La democracia es la necesidad de doblegarse de vez en cuando a las opiniones de los demás (W. Churchill)

La nueva ley del aborto no ha traído nada bueno

El derecho a la vida no entiende de estadísticas. Ahora que el Gobierno se está empleando a fondo para contar las supuestas bondades que ha traído la nueva Ley abortista, hay que recordar que el aborto siempre es un mal, que acaba con la vida de los que van a nacer y que arruina la de la madre. Aunque fuera verdad que en este año que lleva en vigor la llamada «Ley Aído», hubieran descendido en España las cifras de abortos, habría que seguir procurando, por todos los medios legítimos, que esta legislación tan injusta fuera abolida. Pero es que además esas cifras maquillan la realidad. No tienen en cuenta la cantidad de abortos que se han producido desde que se dispensa libremente, sin ni siquiera receta médica, la llamada «píldora del día después».

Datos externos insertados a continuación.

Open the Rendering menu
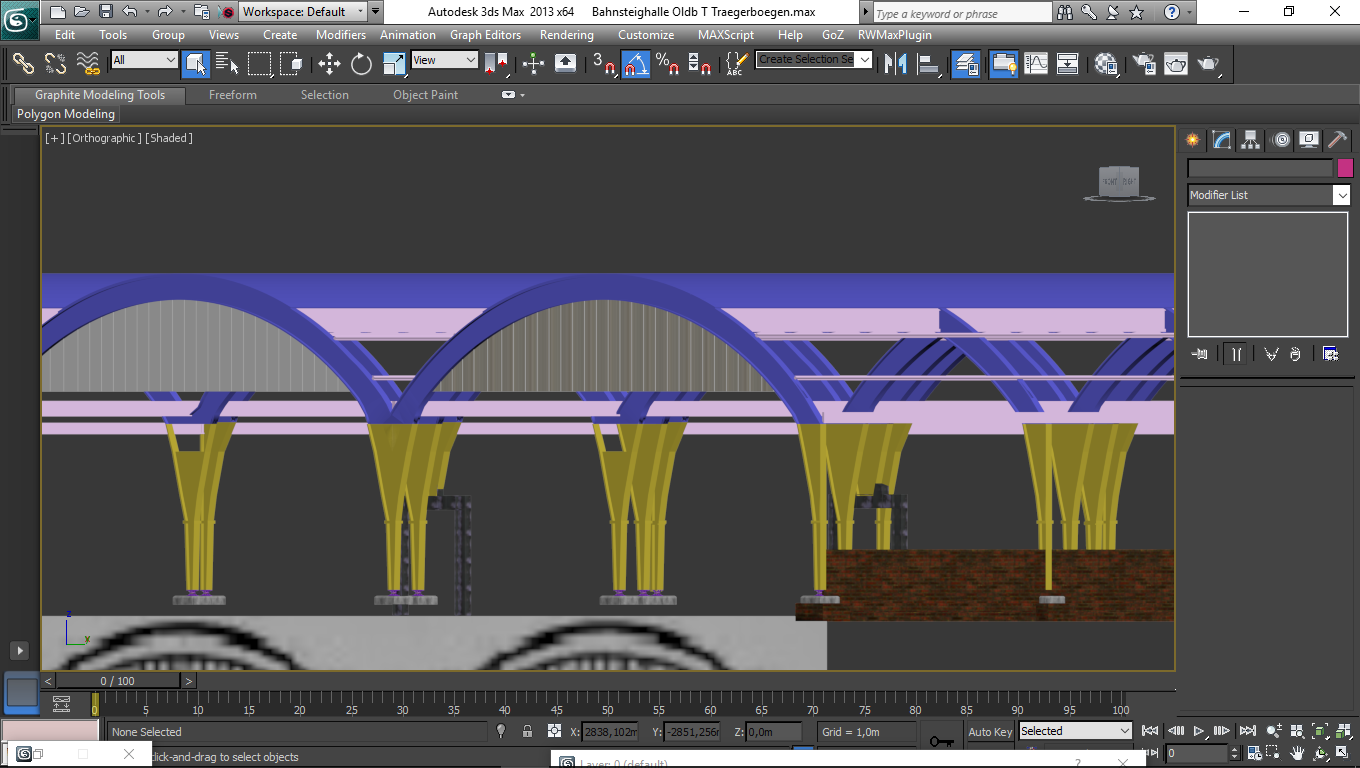Viewport: 1360px width, 768px height. point(566,34)
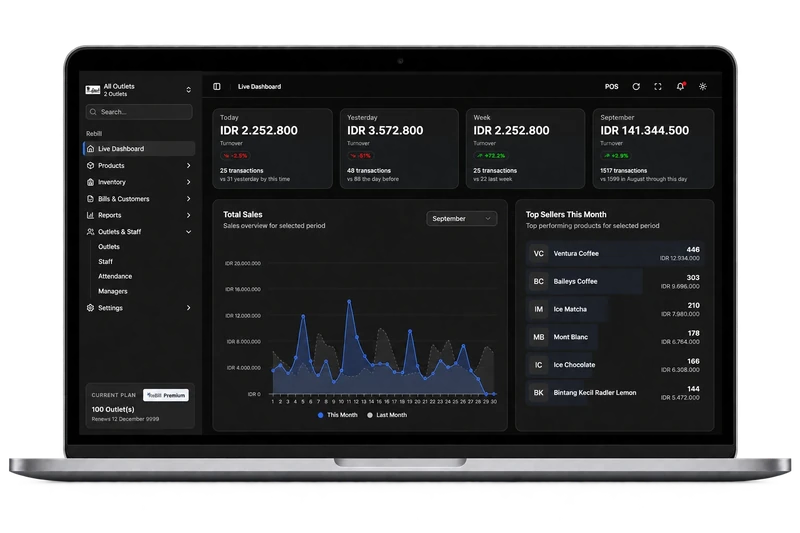Open the notifications bell
This screenshot has width=800, height=533.
point(680,87)
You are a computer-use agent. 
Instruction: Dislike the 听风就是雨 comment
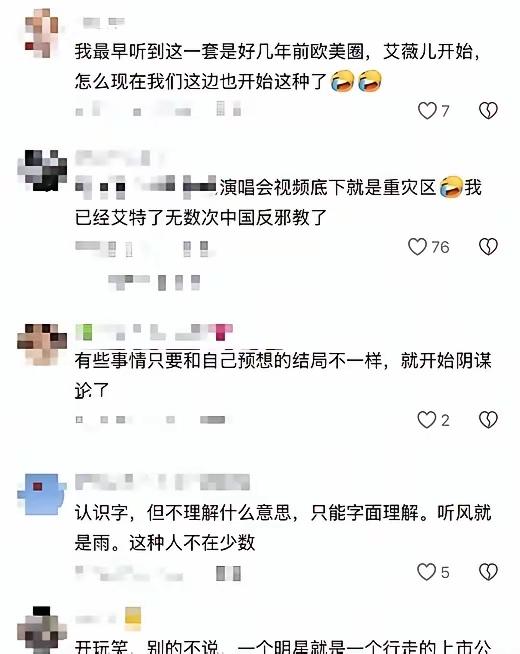pyautogui.click(x=488, y=572)
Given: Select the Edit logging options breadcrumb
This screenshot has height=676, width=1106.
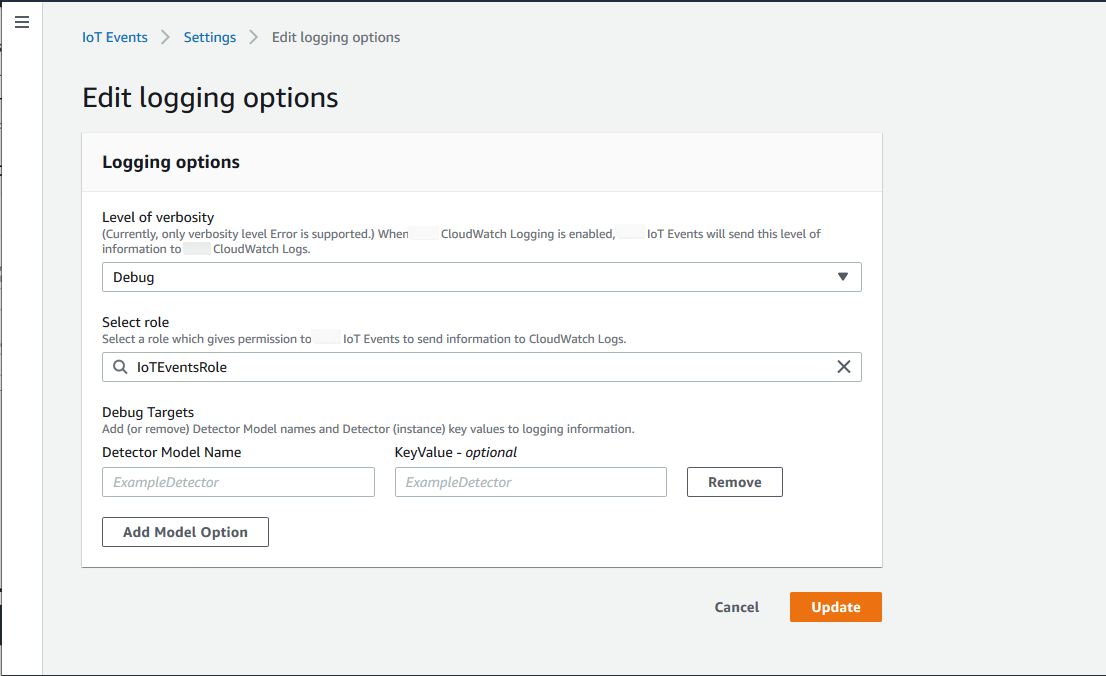Looking at the screenshot, I should click(336, 38).
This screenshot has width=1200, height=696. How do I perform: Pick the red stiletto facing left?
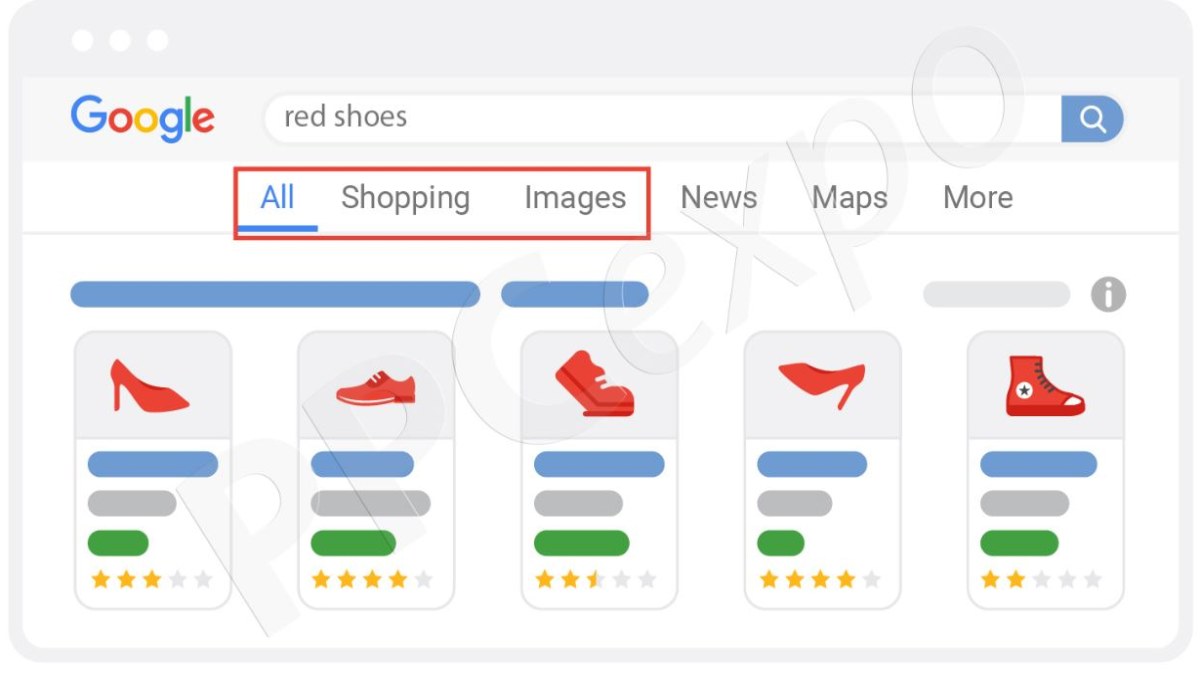click(x=822, y=384)
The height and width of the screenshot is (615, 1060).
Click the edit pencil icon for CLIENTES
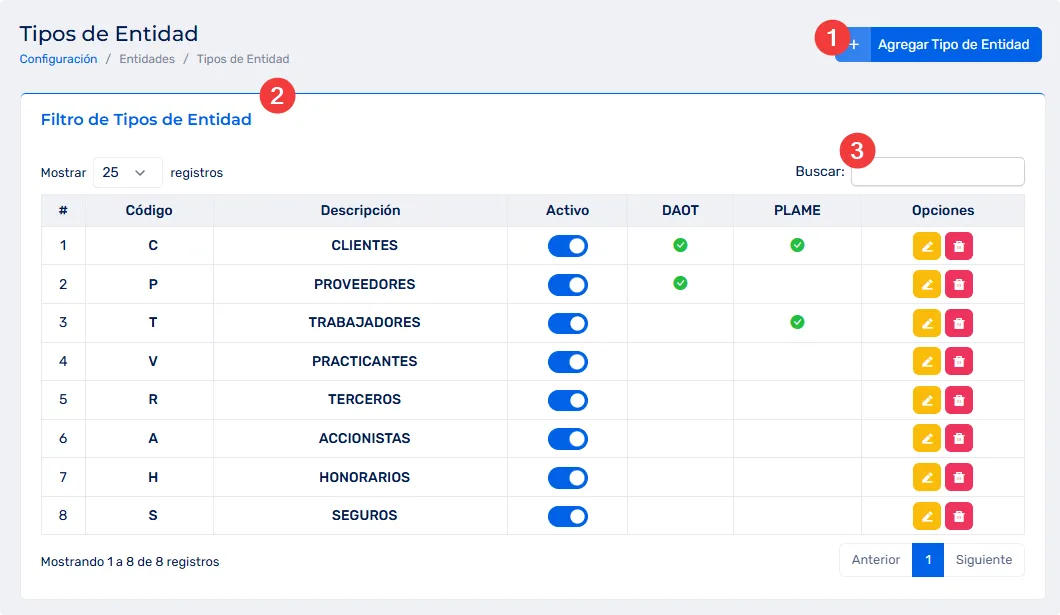[927, 246]
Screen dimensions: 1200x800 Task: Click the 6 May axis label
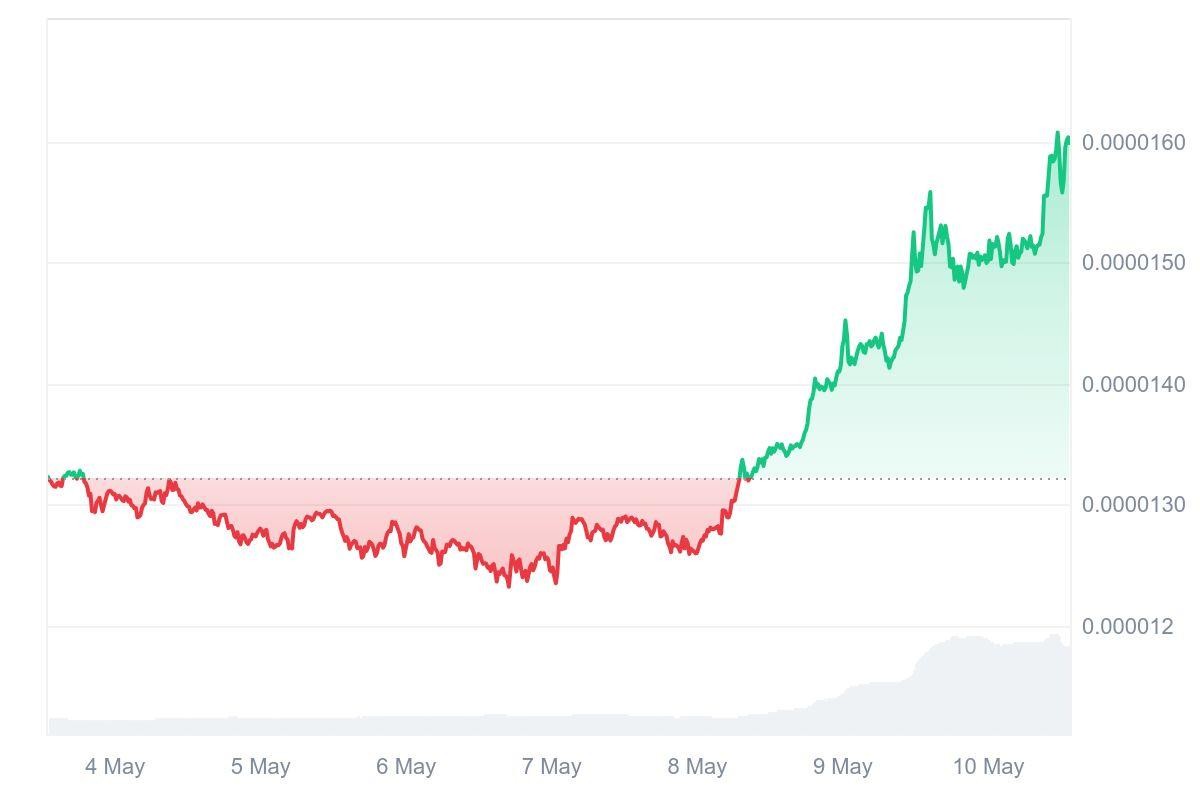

Tampoco presentan ningún análisis sobre la multiplicación de los embarazos en adolescentes y las tremendas secuelas que el síndrome post-aborto deja en las mujeres que se ven empujadas a eliminar a su hija. La actual Ley del aborto ha empeorado la que existía anteriormente, ya de por sí injusta. Lo ha hecho porque considera la eliminación de la vida de los que van a nacer como un derecho de la gestante durante las primeras catorce semanas del embarazo, dejando sin protección alguna esas vidas humanas, justo en el periodo en el que se producen la gran mayoría de los abortos.

Un análisis profundo de este primer año de la nueva ley desvela el drama que estamos sufriendo, ante el que  nadie se debería permitir la frivolidad de sacar pecho y ofrecer un discurso triunfalista.